Monsun is a stallion who needs no lengthy introduction. Sire of 112 black-type winners (15% of foals of racing age) came into prominence mainly as the source of stamina, the best proof of which are not just three Melbourne Cup winners (besides Almandin Fiorente and Protectionist) but also the Gold Cup winner Estimate, three Deutsches Derby winners (Samum, Shirocco a Schiaparelli), the King George winner Novellist, the Grosser Preis von Baden winner Getaway and others. Although some of his progeny, such as the winner of the mile Prix du Moulin de Longchamp (Gr.1) Maxios or the Prix Jacques le Marois (Gr.1) winner Manduro were able to win over shorter distances, Monsun went down to history as the source of staying power.

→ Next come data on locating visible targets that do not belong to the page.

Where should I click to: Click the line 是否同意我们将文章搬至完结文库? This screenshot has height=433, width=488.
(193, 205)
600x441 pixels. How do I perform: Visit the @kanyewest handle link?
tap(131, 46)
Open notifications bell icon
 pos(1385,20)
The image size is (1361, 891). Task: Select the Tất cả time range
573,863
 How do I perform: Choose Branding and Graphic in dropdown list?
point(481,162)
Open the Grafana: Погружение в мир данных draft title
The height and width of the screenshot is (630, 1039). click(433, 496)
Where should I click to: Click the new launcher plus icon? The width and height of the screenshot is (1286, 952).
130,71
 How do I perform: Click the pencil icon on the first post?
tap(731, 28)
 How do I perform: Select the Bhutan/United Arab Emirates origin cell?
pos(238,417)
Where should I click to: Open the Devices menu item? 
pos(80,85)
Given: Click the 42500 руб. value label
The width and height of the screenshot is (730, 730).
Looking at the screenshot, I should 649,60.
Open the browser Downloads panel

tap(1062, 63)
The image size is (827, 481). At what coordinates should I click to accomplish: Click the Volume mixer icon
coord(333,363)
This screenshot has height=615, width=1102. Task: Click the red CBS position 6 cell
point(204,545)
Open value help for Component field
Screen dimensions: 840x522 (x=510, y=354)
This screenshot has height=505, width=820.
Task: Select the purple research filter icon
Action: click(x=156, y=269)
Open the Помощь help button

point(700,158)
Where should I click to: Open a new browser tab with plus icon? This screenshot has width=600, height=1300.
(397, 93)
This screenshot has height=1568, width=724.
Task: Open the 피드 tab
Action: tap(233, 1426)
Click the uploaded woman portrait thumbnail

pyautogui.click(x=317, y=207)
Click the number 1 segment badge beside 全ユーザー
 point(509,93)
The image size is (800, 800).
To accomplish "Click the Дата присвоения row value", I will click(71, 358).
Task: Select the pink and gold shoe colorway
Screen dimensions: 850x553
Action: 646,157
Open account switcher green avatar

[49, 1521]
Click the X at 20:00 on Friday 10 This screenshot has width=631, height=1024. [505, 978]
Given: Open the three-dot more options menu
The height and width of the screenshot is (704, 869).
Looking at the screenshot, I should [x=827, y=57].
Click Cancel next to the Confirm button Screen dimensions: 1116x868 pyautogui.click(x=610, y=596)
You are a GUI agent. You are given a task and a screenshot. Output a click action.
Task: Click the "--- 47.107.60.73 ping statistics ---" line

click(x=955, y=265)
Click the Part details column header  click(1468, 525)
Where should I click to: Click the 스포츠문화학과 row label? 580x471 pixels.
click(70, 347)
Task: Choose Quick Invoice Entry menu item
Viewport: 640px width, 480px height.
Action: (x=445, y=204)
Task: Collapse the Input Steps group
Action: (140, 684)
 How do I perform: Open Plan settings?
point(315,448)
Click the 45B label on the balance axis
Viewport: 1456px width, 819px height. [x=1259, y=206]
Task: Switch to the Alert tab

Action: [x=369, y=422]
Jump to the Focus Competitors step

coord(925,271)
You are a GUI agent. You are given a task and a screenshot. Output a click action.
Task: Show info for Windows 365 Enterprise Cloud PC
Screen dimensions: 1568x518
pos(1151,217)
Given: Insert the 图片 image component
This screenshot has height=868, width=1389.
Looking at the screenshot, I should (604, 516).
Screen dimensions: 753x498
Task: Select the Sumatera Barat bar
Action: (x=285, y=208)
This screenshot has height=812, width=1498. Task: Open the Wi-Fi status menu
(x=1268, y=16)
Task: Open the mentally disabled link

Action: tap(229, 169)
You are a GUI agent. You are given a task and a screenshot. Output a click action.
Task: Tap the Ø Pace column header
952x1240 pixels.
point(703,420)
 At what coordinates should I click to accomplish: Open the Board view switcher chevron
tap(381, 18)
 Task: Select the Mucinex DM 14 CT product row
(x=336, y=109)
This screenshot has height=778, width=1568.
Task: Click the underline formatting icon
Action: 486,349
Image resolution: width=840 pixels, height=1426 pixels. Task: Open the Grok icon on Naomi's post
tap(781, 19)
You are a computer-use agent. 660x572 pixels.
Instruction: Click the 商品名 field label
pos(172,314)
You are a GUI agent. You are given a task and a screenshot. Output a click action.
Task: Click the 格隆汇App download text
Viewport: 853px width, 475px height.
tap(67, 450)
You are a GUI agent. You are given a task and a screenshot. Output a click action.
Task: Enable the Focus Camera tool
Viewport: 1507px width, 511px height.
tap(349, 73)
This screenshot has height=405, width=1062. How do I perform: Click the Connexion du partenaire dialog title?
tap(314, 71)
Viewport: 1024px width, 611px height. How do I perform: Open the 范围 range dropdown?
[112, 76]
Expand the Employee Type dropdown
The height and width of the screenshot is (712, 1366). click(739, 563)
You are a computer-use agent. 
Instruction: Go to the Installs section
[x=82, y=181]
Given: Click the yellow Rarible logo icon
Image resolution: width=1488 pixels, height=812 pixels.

He performs a similar role as a damsire, but this weekend brought a number of results that are quite different than we were used to in his case. His granddaughters Really Special and Kazimiera, both bred by Darley, managed to take first two positions in the listed Montrose Fillies’ Stakes. This was not the first time that progeny of Monsun’s daughters took first two positions in a black-type race. Last year, for instance, Guiliani and Ajalo took first two positions in the Grosser Dallmayr-Preis Bayerisches Zuchtrennen (Gr.1) and three years ago Lucky Speed and Tres Blue took two first positions in the Deutsches Derby, but this was the first case of one-two finish outside Germany and for the first time ever in a race for two-year-olds.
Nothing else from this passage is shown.